The reader is advised to read all the lessons (tutorials) in this full course, in the order presented.

Question

Given an array A, your task is to output an array B of the same length, by applying the following transformation:

 - For each i from 0 to N - 1 inclusive, B[i] = A[i - 1] + A[i] + A[i + 1].
 - If an element in the sum A[i - 1] + A[i] + A[i + 1] does not exist, use 0 in its place.
 - For instance, B[0] = 0 + A[0] + A[1].

N is the number of elements in the array.

Example:

For A = [4, 0, 1, -2, 3]:

 - B[0] = 0 + A[0] + A[1] = 0 + 4 + 0 = 4
 - B[1] = A[0] + A[1] + A[2] = 4 + 0 + 1 = 5
 - B[2] = A[1] + A[2] + A[3] = 0 + 1 + (-2) = -1
 - B[3] = A[2] + A[3] + A[4] = 1 + (-2) + 3 = 2
 - B[4] = A[3] + A[4] + 0 = (-2) + 3 + 0 = 1

So, the output should be solution(A) = [4, 5, -1, 2, 1].

Employ a time complexity of O(N) and a space complexity of O(N).

Note:

Consider the expression:

    A[i - 1] + A[i] + A[i + 1]

In the evaluation of, A[-1] + A[0] + A[1], the value A[-1] should not exist, because the index -1 is out of bounds.
In the evaluation of, A[N-2] + A[N-1] + A[N], the value A[N] should not exist, because the index N is out of bounds.

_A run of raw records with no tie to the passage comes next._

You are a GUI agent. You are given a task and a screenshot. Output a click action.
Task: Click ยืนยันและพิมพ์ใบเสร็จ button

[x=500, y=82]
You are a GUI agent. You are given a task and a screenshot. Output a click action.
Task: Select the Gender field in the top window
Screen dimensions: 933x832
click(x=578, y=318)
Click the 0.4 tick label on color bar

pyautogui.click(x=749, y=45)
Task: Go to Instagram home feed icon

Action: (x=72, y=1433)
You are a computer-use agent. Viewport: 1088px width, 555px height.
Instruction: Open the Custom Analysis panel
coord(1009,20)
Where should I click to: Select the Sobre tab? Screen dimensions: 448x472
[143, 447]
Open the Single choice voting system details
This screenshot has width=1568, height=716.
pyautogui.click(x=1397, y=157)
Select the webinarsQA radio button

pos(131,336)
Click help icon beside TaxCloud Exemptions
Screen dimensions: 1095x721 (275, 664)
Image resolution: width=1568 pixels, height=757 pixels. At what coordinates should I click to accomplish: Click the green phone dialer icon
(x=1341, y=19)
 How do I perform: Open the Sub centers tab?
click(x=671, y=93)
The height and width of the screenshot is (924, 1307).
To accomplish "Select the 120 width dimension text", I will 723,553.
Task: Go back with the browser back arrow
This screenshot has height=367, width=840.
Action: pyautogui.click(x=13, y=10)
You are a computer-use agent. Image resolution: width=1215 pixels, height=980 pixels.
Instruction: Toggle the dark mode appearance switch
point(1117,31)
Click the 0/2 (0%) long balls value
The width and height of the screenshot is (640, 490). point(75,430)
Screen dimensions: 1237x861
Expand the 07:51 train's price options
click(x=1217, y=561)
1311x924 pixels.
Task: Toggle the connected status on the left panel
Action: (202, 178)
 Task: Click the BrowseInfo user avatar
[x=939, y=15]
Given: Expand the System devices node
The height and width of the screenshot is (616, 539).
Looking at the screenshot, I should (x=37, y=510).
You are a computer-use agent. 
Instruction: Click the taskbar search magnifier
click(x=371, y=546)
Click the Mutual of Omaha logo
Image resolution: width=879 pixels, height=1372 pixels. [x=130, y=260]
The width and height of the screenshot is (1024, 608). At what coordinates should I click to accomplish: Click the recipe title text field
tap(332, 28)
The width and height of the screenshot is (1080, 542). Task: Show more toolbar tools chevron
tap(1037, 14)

These are the only two edge cases.

Solution

Just apply the statement,

    B[i] = A[i - 1] + A[i] + A[i + 1]

in a for-loop, taking into consideration, the two edge cases above. The program is (read through the code and comments):

    #include <stdio.h> 

    int solution(int A[], int N) {
        int B[N];
        for (int i=0; i < N; i++) {
            B[i] = A[i];    //for A[i] 

            if (i > 0)    //to avoid A[-1]
                B[i] = B[i] + A[i - 1];

            if (i < N-1)    //to avoid A[N]
                B[i] = B[i] + A[i + 1];
        }
        
        //Output 
        for (int i=0; i < N; i++)
            printf("%i, ", B[i]);
        printf("\n");
    }

    int main() 
    { 
        int A[] = {4, 0, 1, -2, 3};
        int N = sizeof(A) / sizeof(A[0]);    //divide size of array by size of one (first) element

        solution(A, N);

        return 0; 
    }

The output is:

    4, 5, -1, 2, 1, 

The time complexity is O(N) for the first for-loop. The space complexity is actually O(2N) for the two arrays. However, the coefficient (multiplier) is always omitted, to quote O(N).